Des débuts en tant que jeune designer jusqu’à la prise de conscience artistique, les origines d’un processus de création

Venant d’une famille modeste, il ne va pas à l’école dès son plus jeune âge, mais il reste à la maison avec sa grand-mère, autodidacte, qui lui apprend la lecture. Il raconte qu’elle posait son index sur les lignes d’un des seuls livres qu’ils possédaient afin qu’il sente chacune des lettres de chacun des mots. Il les ressentait par le toucher. Première approche des sens… Et d’un monde de savoirs, dont il prend conscience, qu’il est en train de « toucher du doigt ». Ce rapport si particulier à la lecture et à la connaissance se retrouve notamment dans sa réinterprétation de l'Encyclopedia Britannica. Il concentre dans un seul ouvrage tous les volumes de la célèbre encyclopédie. Structure impressionnante de plus d’un mètre, elle montre aussi une certaine limite au savoir par l’écriture puisqu’elle se résume finalement à un seul objet.

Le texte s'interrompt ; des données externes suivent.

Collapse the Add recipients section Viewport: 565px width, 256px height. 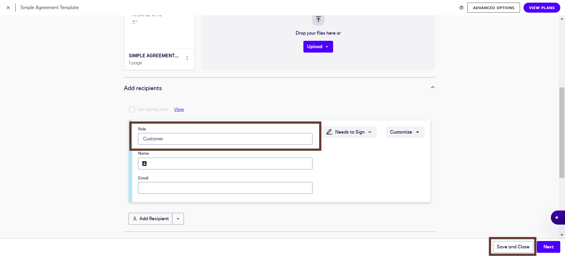[433, 87]
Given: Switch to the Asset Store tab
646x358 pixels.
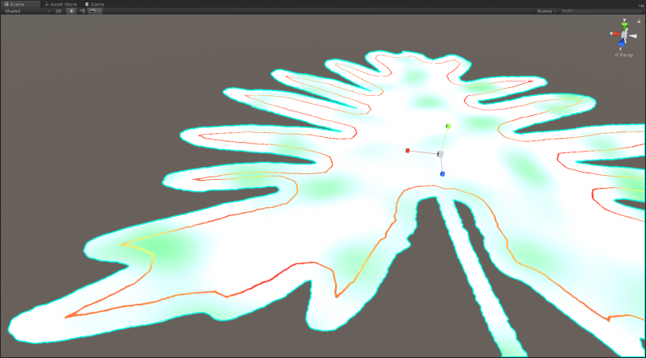Looking at the screenshot, I should tap(63, 4).
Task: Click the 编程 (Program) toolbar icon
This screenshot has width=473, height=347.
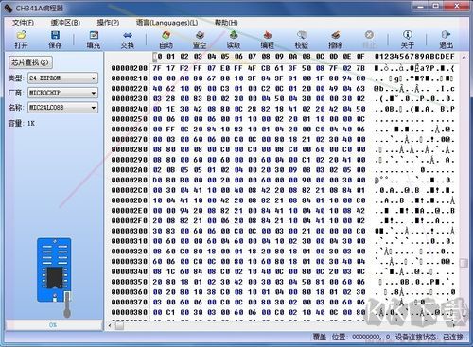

Ainsi, une fois à l’école, il perd tout repère, ne pouvant ressentir la même police et les mêmes sensations au toucher. Pour compenser ses lacunes, alors que les autres prennent des notes, lui dessine. Le dessin devient son langage. Il dit d’ailleurs : « Je ne sais pas à quel moment je suis devenu un artiste, mais je sais quand les autres ont cessé de l’être… » … Sa réponse: lorsque l’utilisation du dessin n’est plus tolérée à l’école, et qu’elle doit impérativement être remplacée par l’écriture conventionnelle. Substitution qui se fait au détriment de la créativité. Vik Muniz devient ainsi, selon ses dires, le « gamin » étrange au fond de la classe qui passe son temps à dessiner. Le directeur de son école prend l’initiative de l’inscrire à un concours de dessin. Le vainqueur intègre une école d’Art. Le jeune Vik Muniz remporte ce concours et découvre, un peu plus, cet univers qui l’émerveille : travailler signifie dessiner toute la journée…

 

            Suite à ses études, il devient un designer « utile », en tant que publicitaire qui crée pour le fonctionnalisme. Vik Muniz dénigre l’Art d’une certaine manière. Il en a une vision assez péjorative. Pour une simple raison, de ce qu’il en connaît, il est trop éloigné de la réalité. Il est synonyme de malheur et, de toute façon, n’intéresse que les personnes fortunées, comme lui fera remarquer une de ses petites amies. L’Art est destiné à des personnes auxquels, lui, ne ressemble pas et est réalisé par des individus tourmentés « qui ont une oreille en moins ». Cette fascination pour l’artiste néerlandais, Van Gogh, Vik Muniz l’exprime des années plus tard avec une réinterprétation de l'œuvre Le Semeur, parmi tant d’autres.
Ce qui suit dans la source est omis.